Start of Materials provided

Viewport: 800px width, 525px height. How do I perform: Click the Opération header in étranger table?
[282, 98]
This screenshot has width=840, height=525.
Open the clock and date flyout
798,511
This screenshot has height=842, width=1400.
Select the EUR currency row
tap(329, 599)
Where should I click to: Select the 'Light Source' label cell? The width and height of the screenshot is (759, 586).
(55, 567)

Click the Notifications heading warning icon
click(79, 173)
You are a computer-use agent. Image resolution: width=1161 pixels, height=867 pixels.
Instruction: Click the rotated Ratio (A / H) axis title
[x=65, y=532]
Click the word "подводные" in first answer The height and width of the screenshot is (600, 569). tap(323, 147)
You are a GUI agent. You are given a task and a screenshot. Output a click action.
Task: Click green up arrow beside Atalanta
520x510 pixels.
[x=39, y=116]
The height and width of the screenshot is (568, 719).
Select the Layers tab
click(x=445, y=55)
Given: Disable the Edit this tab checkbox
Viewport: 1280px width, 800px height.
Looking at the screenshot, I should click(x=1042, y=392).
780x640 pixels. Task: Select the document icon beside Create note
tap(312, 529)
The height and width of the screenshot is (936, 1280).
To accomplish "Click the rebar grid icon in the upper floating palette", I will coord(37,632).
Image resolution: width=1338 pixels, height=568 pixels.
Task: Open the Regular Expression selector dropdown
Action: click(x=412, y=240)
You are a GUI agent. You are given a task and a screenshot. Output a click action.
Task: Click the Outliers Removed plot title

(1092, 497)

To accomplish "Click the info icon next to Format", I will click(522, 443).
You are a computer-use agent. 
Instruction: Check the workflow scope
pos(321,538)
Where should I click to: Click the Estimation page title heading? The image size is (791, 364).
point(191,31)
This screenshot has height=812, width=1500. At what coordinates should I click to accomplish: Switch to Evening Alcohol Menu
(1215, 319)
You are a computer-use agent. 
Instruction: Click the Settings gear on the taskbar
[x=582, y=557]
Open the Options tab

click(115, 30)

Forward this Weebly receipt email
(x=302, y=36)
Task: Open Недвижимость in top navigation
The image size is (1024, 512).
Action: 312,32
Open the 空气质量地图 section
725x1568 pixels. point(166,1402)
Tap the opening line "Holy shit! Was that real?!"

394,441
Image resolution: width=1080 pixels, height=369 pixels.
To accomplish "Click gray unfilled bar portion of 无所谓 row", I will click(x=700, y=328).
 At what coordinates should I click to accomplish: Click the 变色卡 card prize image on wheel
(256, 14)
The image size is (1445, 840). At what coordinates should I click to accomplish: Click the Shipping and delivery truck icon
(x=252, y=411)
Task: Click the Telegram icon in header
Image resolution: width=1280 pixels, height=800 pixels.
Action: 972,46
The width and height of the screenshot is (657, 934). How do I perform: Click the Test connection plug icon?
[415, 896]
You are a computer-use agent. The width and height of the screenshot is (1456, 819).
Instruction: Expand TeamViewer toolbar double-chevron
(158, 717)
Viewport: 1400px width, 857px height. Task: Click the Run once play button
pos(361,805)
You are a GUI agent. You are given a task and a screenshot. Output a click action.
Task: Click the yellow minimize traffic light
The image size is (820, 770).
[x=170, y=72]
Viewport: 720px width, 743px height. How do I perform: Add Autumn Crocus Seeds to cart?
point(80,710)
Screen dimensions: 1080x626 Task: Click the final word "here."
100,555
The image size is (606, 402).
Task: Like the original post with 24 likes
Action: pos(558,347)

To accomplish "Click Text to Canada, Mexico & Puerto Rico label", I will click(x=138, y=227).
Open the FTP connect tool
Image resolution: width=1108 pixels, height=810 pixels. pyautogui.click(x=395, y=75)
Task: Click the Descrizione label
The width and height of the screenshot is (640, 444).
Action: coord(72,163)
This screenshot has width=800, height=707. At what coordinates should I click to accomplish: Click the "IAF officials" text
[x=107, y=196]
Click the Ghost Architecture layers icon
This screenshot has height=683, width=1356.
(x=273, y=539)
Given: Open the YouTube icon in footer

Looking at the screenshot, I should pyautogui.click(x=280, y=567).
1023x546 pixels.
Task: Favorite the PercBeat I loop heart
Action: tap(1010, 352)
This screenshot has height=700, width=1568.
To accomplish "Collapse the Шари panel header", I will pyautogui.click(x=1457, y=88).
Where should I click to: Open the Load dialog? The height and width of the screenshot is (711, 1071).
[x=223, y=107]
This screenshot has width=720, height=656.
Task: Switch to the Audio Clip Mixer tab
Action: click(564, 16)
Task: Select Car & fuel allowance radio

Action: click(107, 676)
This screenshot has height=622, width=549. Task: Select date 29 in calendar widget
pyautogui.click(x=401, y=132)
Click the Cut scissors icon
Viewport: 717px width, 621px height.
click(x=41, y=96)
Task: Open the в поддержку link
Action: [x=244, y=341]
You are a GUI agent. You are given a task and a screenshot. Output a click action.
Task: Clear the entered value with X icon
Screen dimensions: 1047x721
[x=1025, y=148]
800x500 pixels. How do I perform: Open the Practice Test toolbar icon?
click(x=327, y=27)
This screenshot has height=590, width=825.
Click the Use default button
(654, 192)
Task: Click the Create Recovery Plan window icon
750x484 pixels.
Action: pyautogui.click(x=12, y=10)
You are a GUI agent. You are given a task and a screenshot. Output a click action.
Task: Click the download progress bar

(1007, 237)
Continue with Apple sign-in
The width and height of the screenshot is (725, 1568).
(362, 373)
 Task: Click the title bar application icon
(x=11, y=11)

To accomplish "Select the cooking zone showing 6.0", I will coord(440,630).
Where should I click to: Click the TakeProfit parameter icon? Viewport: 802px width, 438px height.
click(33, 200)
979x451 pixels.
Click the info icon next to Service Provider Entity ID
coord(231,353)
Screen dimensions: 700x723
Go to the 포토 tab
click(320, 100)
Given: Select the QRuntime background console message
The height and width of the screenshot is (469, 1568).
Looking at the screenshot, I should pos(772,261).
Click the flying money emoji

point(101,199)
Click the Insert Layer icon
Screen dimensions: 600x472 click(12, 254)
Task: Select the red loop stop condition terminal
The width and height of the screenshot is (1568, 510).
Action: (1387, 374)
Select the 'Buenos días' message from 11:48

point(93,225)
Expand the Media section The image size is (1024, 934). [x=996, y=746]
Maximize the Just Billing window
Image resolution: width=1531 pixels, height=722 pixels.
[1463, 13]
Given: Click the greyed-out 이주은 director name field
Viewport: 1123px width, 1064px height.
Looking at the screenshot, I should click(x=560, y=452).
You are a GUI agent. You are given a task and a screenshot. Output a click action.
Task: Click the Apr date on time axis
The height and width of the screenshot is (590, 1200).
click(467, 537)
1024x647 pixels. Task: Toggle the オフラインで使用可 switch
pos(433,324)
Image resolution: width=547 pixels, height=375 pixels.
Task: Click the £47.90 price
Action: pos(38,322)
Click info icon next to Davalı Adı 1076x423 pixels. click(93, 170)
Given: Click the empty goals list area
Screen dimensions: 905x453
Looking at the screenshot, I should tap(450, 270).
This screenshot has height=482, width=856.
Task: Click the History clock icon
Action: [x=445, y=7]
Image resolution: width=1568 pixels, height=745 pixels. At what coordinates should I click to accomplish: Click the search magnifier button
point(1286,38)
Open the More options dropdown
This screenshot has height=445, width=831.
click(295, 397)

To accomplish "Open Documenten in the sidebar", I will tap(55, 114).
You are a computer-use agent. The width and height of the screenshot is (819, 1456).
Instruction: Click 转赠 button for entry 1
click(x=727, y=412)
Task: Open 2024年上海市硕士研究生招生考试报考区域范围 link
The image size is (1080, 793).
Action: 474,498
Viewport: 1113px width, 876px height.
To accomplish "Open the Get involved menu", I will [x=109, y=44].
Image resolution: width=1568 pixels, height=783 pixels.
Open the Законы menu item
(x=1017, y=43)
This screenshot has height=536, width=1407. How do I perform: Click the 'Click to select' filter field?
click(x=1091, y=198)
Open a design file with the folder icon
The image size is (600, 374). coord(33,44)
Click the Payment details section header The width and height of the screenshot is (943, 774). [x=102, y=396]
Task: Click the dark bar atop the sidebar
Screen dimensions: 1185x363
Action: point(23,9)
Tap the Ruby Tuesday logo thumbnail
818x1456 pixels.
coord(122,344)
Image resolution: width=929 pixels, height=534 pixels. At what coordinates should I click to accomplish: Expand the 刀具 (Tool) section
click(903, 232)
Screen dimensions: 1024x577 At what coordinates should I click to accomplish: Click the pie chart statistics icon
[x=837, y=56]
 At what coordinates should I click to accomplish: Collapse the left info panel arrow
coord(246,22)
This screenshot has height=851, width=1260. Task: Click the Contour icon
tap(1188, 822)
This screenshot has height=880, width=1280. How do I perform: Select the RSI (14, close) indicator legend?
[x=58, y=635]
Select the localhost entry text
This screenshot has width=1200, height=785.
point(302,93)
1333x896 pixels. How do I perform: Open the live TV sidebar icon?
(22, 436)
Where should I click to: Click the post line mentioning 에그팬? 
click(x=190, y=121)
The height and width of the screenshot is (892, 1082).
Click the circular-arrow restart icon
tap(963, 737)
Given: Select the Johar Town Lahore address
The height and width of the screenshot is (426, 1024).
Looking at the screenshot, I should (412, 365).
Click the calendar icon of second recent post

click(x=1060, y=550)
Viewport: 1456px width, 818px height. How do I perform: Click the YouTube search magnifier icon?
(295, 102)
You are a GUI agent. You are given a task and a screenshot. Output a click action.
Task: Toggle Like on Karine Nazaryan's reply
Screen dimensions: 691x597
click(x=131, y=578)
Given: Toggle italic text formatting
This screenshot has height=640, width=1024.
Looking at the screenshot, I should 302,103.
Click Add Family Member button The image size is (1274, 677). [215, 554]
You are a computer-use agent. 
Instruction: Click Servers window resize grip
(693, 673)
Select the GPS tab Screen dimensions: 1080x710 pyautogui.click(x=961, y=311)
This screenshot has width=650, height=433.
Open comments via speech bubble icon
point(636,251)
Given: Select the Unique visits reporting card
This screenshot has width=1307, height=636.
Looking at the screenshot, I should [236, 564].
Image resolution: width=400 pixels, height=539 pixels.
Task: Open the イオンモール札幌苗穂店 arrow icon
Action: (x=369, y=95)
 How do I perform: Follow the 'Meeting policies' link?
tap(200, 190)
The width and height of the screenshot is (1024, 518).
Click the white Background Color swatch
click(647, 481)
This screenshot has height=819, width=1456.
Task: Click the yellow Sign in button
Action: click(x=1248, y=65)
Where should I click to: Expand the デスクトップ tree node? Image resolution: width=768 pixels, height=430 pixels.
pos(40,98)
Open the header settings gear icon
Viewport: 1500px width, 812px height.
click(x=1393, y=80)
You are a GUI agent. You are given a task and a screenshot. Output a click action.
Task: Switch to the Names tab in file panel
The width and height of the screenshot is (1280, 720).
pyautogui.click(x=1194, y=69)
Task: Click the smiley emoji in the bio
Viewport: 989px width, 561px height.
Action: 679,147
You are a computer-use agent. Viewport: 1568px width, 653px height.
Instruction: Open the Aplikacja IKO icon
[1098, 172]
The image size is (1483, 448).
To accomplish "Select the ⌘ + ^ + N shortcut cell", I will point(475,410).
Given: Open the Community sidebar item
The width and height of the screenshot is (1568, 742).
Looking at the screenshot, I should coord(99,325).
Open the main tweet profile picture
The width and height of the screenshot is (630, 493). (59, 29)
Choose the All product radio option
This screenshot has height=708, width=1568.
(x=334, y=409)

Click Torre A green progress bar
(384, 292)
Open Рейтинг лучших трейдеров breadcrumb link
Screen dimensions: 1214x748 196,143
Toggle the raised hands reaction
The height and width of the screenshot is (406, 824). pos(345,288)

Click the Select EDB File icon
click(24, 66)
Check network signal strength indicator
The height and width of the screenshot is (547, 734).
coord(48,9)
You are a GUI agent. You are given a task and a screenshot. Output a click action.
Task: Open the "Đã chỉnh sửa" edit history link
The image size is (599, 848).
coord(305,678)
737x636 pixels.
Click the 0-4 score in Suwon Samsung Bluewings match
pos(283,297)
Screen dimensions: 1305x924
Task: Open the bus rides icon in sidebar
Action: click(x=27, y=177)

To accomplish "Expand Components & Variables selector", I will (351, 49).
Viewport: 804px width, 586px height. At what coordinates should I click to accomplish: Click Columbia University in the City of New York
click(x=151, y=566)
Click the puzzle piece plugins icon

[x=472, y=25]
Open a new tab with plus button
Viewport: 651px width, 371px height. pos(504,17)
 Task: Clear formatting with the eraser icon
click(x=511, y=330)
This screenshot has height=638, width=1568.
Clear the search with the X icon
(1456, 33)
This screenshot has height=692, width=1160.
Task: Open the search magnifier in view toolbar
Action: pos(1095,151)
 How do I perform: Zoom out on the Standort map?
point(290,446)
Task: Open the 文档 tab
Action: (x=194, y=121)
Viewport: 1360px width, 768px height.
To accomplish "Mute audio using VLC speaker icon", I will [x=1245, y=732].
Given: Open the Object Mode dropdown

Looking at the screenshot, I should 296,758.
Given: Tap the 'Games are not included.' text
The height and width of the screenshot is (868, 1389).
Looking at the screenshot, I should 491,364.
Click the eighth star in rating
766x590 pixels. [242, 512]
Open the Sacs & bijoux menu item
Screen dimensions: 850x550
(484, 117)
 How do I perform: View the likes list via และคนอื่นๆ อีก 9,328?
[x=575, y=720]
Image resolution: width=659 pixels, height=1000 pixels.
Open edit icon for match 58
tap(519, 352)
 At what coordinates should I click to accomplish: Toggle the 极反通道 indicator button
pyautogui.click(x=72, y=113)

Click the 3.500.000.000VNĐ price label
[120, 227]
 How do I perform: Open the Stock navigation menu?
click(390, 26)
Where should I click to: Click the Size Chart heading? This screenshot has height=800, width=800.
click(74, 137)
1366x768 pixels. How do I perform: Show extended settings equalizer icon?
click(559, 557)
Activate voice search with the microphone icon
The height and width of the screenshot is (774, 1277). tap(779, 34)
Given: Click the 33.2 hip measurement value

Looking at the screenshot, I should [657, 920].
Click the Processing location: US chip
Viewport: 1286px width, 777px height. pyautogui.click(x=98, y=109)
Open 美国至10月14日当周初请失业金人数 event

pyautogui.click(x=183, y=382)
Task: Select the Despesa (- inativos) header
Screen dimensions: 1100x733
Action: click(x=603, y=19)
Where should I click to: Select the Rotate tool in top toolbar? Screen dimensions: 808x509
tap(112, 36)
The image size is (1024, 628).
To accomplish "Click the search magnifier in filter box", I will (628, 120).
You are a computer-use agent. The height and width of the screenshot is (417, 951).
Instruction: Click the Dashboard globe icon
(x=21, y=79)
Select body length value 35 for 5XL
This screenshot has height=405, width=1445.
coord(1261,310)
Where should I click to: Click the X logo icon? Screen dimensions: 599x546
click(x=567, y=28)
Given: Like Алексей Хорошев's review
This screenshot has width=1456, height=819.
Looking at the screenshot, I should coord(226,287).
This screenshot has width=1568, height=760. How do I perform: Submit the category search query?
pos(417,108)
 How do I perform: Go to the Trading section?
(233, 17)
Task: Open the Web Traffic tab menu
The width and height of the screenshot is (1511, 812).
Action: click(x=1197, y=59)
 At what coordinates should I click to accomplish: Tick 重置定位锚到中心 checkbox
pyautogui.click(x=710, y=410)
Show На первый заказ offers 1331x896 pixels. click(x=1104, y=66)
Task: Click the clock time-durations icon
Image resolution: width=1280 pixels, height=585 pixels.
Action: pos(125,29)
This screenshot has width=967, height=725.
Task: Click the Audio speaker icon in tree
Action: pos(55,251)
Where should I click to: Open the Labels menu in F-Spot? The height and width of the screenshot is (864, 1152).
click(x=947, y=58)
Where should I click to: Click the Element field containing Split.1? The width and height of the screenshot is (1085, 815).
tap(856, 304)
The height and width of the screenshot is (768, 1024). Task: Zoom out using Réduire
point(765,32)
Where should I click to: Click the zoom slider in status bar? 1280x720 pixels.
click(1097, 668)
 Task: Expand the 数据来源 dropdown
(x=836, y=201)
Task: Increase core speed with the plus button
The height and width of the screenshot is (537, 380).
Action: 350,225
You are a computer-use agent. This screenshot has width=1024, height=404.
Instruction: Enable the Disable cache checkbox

End of Materials provided

Only one stretch of the records above is wanted: the lines between the one holding "Given: Tap the 'Games are not included.' text" and the one holding "Task: Select the Despesa (- inativos) header", inclusive, reproduced exactly.

Given: Tap the 'Games are not included.' text
The height and width of the screenshot is (868, 1389).
Looking at the screenshot, I should 491,364.
Click the eighth star in rating
766x590 pixels. [242, 512]
Open the Sacs & bijoux menu item
Screen dimensions: 850x550
(484, 117)
 How do I perform: View the likes list via และคนอื่นๆ อีก 9,328?
[x=575, y=720]
Image resolution: width=659 pixels, height=1000 pixels.
Open edit icon for match 58
tap(519, 352)
 At what coordinates should I click to accomplish: Toggle the 极反通道 indicator button
pyautogui.click(x=72, y=113)

Click the 3.500.000.000VNĐ price label
[120, 227]
 How do I perform: Open the Stock navigation menu?
click(390, 26)
Where should I click to: Click the Size Chart heading? This screenshot has height=800, width=800.
click(74, 137)
1366x768 pixels. How do I perform: Show extended settings equalizer icon?
click(559, 557)
Activate voice search with the microphone icon
The height and width of the screenshot is (774, 1277). tap(779, 34)
Given: Click the 33.2 hip measurement value

Looking at the screenshot, I should [657, 920].
Click the Processing location: US chip
Viewport: 1286px width, 777px height. pyautogui.click(x=98, y=109)
Open 美国至10月14日当周初请失业金人数 event

pyautogui.click(x=183, y=382)
Task: Select the Despesa (- inativos) header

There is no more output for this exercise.